At first glance, this might seem like the beginning of a school year in any common university, albeit in a monastic setting. Agendas are filling up with deadlines, and heads with all the different tasks at hand. Students and teachers alike are busy processing information and organizing thought. In and out of class, time is studiously consumed.
But come Saturday, we meet with the uncommon spearhead of all this academic busyness. Chokyi Nyima Rinpoche has returned to ‘office’ and welcomes students with his hallmark, precious advice: his ambition is for us all to become scholar-practitioners, and not just “dry scholars.” The knowledge we accumulate here is not meant to merely fill up our brains, but should also enter our lives.
Dharma, according to Rinpoche, means change.
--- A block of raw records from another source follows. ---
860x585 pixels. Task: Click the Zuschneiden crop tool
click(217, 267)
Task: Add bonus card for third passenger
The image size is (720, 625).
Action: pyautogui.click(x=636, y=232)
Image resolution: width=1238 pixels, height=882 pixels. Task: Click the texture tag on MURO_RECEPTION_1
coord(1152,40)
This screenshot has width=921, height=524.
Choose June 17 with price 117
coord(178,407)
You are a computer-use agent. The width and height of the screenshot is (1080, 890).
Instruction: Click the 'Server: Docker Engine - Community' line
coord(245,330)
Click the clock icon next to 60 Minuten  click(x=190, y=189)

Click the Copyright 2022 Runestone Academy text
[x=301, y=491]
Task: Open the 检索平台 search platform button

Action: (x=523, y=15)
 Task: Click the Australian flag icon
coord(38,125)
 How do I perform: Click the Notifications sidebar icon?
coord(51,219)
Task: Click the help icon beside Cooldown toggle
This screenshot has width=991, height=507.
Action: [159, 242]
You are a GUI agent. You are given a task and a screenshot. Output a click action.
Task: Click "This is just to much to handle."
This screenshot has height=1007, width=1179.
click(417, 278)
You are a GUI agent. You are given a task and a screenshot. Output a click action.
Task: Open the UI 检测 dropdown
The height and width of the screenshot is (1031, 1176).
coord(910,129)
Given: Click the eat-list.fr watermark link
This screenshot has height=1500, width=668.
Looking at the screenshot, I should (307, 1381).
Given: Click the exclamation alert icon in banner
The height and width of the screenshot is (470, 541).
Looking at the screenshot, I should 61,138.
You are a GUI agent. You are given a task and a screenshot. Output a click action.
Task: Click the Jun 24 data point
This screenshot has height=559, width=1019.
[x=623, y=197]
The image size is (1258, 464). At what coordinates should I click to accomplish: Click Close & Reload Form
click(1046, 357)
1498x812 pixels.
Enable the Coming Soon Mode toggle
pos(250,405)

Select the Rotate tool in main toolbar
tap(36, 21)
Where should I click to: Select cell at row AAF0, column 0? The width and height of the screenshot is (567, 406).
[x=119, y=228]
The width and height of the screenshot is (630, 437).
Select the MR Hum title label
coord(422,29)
It is meant to transform us into kinder, happier human beings. There isn’t a line of the texts we learn that is not meant to be put into practice in our daily lives. Rinpoche reminds us once again that it would be a great waste if we left it in the sole realm of theory.
There are infinite subjects to study in the world; however the particularity of dharma is that all theory leads to practice. In fact, our surroundings, and our teachers in particular, are a living testimonial to this: we have just as much to learn from their words as from their conduct. Though the philosophy may seem abstract on paper, it is a very concrete reality experienced by those from whom we learn it.
Rinpoche therefore encourages us to fully take part in this living tradition, inviting us to actively engage with the life of the monastery: “This is your spiritual home, this is your Mandala.” This is much more than a mere university.